December - Praying, Hoping, Nothing

Copertina 6,5

Info

Anno di uscita:2003
Durata:50 min.
Etichetta:Earache
Distribuzione:Self

Tracklist

  1. UMBILICAL
  2. HEAVEN BELOW
  3. 8 YEARS
  4. MONUMENTS COLLAPSE
  5. PROXIMITY
  6. MOUTHFULL OF SAND
  7. SHARD
  8. HATEBRIDGE
  9. 1 OF 2
  10. LIFELIKE (ALMOST)
  11. SELLING JESUS (SKUNK ANANSIE COVER)
  12. SEEMINGLY ENDLESS TIME (DEATH ANGEL COVER)
  13. ACE OF SPADES (MOTORHEAD COVER)
  14. HIDDEN TRACK (UNRELEASED)

Line up

  • Marc Moots: vocals
  • Asa Dakin: bass
  • Julian Peach: guitars
  • Jason Thomas: drums

Voto medio utenti

La prima volta che intervistai i December, fu agli inizi del 2002 in occasione del loro terzo disco "The Lament Configuration". La cosa che mi colpì di più fu l'aneddoto secondo il quale, il famoso regista e produttore di film porno e mastermind dei Society1, Matt Zane era solito usare la musica dei December per predisporre mentalmente le sue attrici a scene di brutale sesso anale.

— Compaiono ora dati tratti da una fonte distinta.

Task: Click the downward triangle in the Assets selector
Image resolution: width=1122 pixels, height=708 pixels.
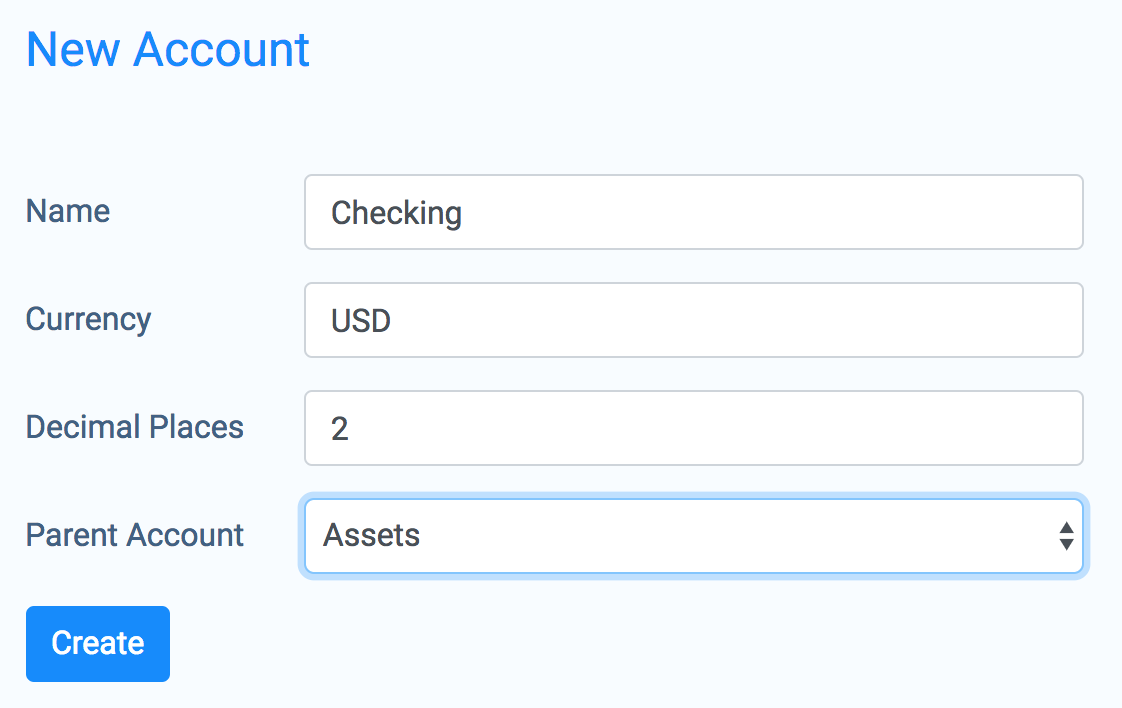Action: coord(1066,544)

Cosa centra direte voi? Beh innanzi tutto l'aneddoto è gustoso e a qualche depravato di voi potrebbe tornare utile, poi c'è da dire che questo disco è il secondo della band, stampato solo negli U.S.A. e poi ristampato proprio da Matt Zane con l'aggiunta delle bonus tracks di cui parleremo tra poco. L'Earache ha così deciso di rendere disponibile anche per l'Europa quest’edizione ristampata con bonus. Che dirne? Inizierei col dire che non si può non riconoscere, alla band di Reno (Nevada), una considerevole capacità di scrivere composizioni di un certo spessore, nelle quali la soglia del rumore viene più volte oltrepassata e viene messa in risalto la schizoidicità della band e la sua idiosincrasia per l'easy listening. Tra bordate hardcore, crust e noise sciorinate senza soluzione di continuità è veramente difficile annoiarsi, vista anche, soprattutto, la bravura tecnica dei quattro yankees, abile a giocare con i tempi e le poliritmie. Forse questo disco da un lato non si dimostra maturo come il suo successore, ma dall'altro ha una certa verve primitiva e in your face che manca a "The Lament Configuration", disco certamente più cerebrale. Le dissonanze e la nevrastenia sono il pane quotidiano di questa band che ha certamente messo a frutto l'esperienza live condivisa con band come Today Is The Day, Dillinger Escape Plan e Neurosis tra i tanti. Certo non mi sento di consigliare questo disco a chiunque e non saranno certo le, riempitive, tre cover finali a cambiare la sostanza di un disco che può risultare ostico a ben più di un palato e v’invito a fare riferimento alla conclusiva e mostruosa "Lifelike (Almost)". Se però volete avvicinarvi a questo tipo di sonorità e volete evitare una sorta di "shock anafilattico", questo disco, ed il suo successore, potrebbero fare al caso vostro.